Tuesday, November 18, 2014

Book Write-Up: Political Speaking Justified

Teresa Feroli.  Political Speaking Justified: Women Prophets and the English Revolution.  Newark: University of Deleware Press, 2006.

Political Speaking Justified is about women prophets in seventeenth century England.  During that time, James I ruled the country, his son Charles would succeed him, and Charles was killed and replaced by Puritan Lord Protector Oliver Cromwell.  The women prophets whom Teresa Feroli profiles wrote about such events.

What did these prophetesses have to say?  With whom did they side, Charles or Cromwell?  Well, Lady Eleanor Davies supported James I because she saw him as a bulwark against Roman Catholicism.  She did not care for his son, Charles, however, believing that James’ daughter Elizabeth would make a better successor because she had James’ virtues.  Charles’ marriage to a Catholic woman aroused a great deal of controversy, and Lady Eleanor was also upset that Charles did not step forward to support a prominent relative of hers, who was accused of sodomy.  Lady Eleanor thought that her days were the end times preceding the second coming of Christ, and she freely associated people of her time with biblical characters, some of them unsavory.

Overall, my impression is that most of the women prophets whom Feroli profiles did not care for Charles.  That did not mean that they were Cromwell supporters, for one prophetess declared that Cromwell was becoming too attached to luxury.  Moreover, more than one prophetess supported the institution of monarchy, but their problem was that they did not think that Charles was serving the English people as a king should.

Feroli wrestles with the question of whether these female prophets can indeed be called feminist.  They were women writing about the political issues of the day, but did they promote gender equality?  Actually, some of the prophetesses upheld patriarchy.  Lady Eleanor demonized the wife of her accused relative, comparing her with wicked women in the Bible, and more than one prophetess wrote that God was sending a woman to prophesy because the men were not doing what they should, as if God sending a woman was somehow a punishment.  At the same time, there were prophetesses who defended the right of women to speak, to prophesy, and to lead, appealing to such biblical examples as Deborah, Anna, and the women who first encountered the risen Christ.  Quaker George Fox and his wife wrote at length about the contributions that women could make.

Feroli also interacts with the question of how women exercised power in seventeenth century England.  One way was through fasting, which was believed to bring people closer to God and to grant them a degree of authority.  One woman Feroli profiles, Anna Trapnel, was notorious for her fasting.
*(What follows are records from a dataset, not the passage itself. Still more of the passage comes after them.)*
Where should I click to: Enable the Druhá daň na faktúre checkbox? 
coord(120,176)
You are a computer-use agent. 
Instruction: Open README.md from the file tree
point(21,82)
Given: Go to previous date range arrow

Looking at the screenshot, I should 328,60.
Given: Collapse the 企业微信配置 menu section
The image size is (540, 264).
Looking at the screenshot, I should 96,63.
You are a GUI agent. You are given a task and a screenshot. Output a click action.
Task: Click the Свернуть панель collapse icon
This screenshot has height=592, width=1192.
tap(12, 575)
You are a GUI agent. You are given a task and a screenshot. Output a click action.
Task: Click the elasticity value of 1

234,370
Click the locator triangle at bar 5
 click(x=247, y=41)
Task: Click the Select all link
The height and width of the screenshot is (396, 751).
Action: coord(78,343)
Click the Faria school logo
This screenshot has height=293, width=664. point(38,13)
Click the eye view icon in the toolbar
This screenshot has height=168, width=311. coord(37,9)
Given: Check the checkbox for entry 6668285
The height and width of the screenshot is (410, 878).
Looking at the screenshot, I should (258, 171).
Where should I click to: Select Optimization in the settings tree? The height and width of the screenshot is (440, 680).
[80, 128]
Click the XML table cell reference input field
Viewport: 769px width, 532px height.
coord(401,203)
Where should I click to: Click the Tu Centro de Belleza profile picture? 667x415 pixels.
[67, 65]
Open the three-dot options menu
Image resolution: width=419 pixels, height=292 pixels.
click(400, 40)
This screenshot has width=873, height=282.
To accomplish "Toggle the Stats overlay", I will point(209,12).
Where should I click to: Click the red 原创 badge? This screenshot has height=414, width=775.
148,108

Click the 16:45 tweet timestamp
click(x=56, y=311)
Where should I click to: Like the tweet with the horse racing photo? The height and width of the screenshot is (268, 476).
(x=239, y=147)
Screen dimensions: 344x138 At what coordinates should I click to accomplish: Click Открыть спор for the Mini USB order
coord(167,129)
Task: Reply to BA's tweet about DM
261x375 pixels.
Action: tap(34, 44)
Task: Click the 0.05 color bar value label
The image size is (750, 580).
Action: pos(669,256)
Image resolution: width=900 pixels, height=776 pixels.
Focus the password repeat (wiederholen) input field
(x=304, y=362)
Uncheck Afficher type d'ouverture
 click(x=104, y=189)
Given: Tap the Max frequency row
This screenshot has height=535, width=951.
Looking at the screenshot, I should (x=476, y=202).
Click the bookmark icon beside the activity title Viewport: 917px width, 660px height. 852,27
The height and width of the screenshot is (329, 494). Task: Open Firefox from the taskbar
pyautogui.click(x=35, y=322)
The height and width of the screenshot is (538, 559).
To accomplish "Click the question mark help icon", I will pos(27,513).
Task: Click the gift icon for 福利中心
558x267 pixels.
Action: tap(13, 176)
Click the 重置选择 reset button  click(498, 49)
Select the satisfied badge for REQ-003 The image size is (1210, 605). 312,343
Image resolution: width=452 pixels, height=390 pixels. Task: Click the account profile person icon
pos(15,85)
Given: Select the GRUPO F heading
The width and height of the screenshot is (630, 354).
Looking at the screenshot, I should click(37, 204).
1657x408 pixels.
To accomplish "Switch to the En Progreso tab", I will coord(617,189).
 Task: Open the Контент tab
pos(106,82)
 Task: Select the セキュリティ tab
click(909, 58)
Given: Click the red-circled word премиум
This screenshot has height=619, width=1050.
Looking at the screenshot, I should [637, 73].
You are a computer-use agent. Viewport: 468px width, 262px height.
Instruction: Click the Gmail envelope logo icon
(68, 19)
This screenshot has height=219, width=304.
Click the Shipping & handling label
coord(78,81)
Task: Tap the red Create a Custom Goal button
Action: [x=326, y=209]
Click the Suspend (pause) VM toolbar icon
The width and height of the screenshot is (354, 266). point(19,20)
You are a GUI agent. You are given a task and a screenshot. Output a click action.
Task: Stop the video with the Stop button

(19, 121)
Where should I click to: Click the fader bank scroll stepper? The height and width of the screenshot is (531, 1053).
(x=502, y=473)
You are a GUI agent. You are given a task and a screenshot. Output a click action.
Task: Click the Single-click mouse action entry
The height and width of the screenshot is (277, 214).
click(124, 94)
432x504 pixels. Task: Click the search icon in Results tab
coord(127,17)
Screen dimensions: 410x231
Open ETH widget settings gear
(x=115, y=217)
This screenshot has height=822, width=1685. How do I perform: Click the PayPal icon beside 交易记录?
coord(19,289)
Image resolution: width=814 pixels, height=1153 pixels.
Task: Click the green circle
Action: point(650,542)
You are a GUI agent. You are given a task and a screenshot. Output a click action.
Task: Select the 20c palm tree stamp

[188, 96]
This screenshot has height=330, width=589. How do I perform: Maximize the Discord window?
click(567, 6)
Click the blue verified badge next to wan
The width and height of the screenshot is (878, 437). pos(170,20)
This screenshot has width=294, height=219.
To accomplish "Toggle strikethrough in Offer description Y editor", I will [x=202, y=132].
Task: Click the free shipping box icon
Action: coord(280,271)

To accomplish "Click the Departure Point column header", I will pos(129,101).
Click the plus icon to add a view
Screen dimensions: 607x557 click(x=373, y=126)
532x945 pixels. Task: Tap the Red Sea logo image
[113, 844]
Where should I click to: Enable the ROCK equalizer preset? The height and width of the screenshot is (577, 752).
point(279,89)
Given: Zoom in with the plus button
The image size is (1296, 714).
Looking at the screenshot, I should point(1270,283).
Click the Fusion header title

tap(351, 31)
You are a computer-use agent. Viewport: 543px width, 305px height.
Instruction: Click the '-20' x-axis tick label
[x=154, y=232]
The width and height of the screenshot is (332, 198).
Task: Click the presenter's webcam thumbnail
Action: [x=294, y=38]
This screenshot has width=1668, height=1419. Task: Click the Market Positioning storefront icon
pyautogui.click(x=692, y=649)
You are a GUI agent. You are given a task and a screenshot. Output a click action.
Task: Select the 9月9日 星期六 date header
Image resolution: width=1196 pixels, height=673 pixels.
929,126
I enjoyed this book on account of my interest in Puritanism, to which the seventeenth century is certainly pertinent.  Moreover, Lady Eleanor’s end-time proclamations and interpretation of her contemporaries in light of the Bible were very intriguing.  I would have liked to have seen more, however, about what the female prophets thought about the Puritans, and how society responded to the female prophets’ messages.  At the same time, I have to remember that Feroli could only work with the sources that she had and what they say.